The funding ratio of S&P 1500 companies dropped five percentage points to 73% in June, increasing the combined deficit by $115 billion, to $451 billion, according to a Mercer report.
The declining funded ratio in recent months “effectively erases gains achieved since January 2009, including $75 billion of contributions paid by plan sponsors in 2009,” according to a Mercer news release on the report.
Report co-author Gordon Young, U.S. integrated retirement financial management leader at Mercer, said in a telephone interview that the $451 billion deficit is just slightly better than the $452 billion deficit in January 2009, the worst month ever reported by Mercer.
“There is inherent risk in pension plans and especially if the plan does not invest in assets that are highly correlated with the liabilities,” Mr.
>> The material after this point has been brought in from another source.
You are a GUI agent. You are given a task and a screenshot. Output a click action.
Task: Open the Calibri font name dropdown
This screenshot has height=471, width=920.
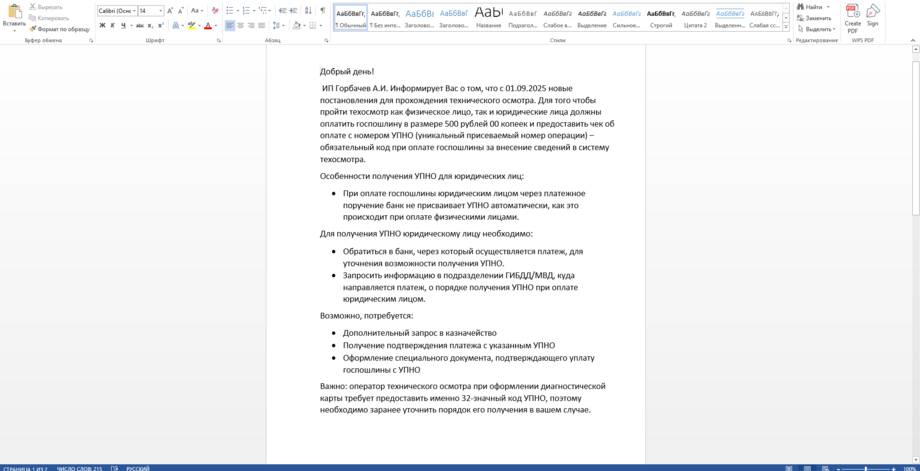(x=133, y=11)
Young said. “That risk can manifest very quickly when equity returns go down and the interest rates go down.”
In the news release, Adrian Hartshorn, a partner in Mercer's financial strategy group, said: “On average, plan sponsors still have a majority of their assets invested in equities, so the 5.4% fall in equity values over the last month has adversely affected plan assets. Additionally, AA bond yields have also declined by about 40 basis points since the end of May, increasing the value of plan liabilities.”
The estimated aggregate assets of the 1,500 pension plans was $1.23 trillion as of June 30, while aggregate estimated liabilities were $1.68 trillion.